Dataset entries
▶

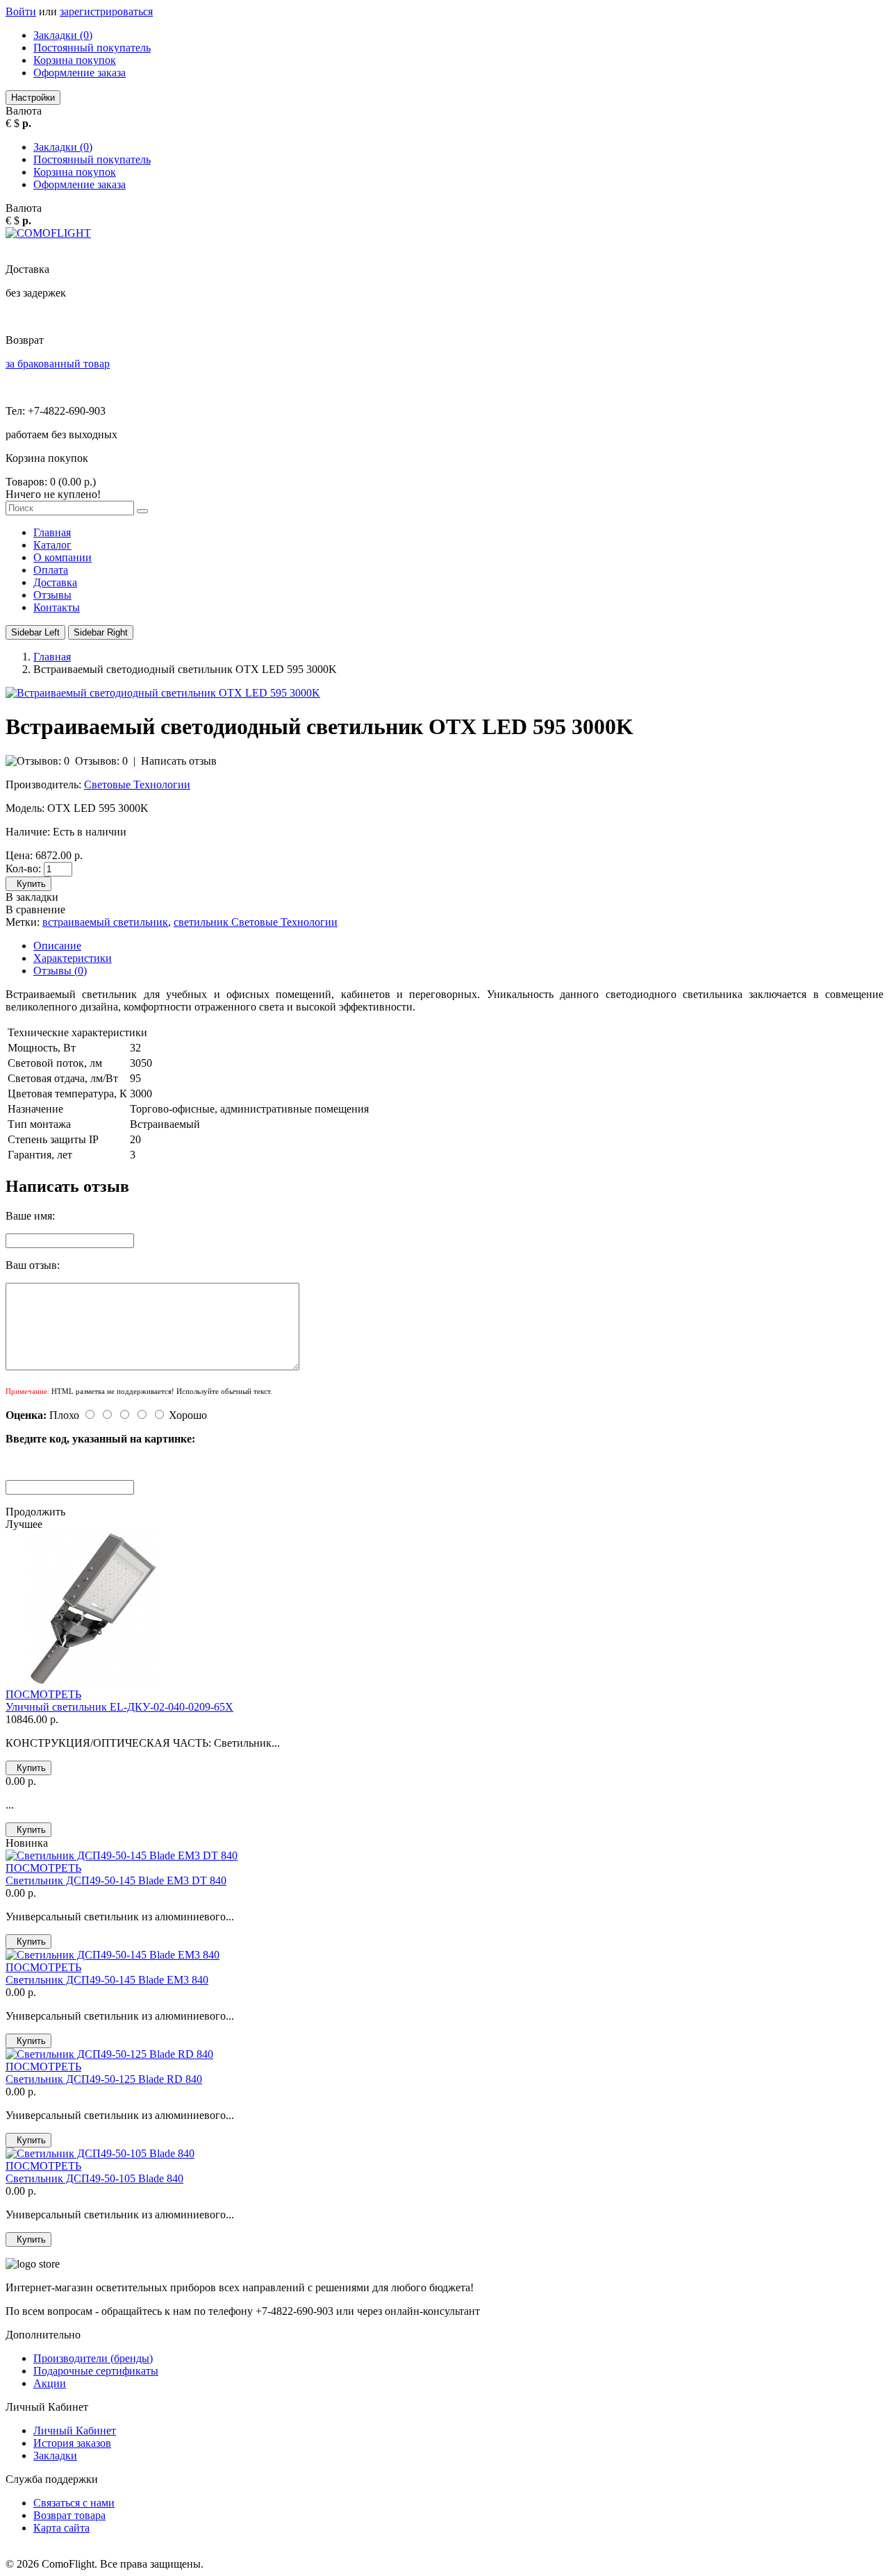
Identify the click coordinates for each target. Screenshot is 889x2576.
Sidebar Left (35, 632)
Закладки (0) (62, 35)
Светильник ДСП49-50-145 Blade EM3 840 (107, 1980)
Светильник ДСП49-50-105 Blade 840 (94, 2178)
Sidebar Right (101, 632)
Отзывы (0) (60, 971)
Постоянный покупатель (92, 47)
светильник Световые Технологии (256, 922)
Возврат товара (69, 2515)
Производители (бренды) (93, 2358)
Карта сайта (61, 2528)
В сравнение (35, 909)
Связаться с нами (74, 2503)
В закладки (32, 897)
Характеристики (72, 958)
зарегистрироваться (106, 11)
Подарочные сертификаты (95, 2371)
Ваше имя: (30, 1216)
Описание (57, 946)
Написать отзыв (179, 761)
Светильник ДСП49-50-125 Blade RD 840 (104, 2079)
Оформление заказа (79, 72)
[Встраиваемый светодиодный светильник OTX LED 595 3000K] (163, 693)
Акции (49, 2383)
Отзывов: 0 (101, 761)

◀

Task goal -
Whenever a line of the entries contains the string "Blade", copy that line.

Task response -
Светильник ДСП49-50-145 Blade EM3 840 (107, 1980)
Светильник ДСП49-50-105 Blade 840 (94, 2178)
Светильник ДСП49-50-125 Blade RD 840 (104, 2079)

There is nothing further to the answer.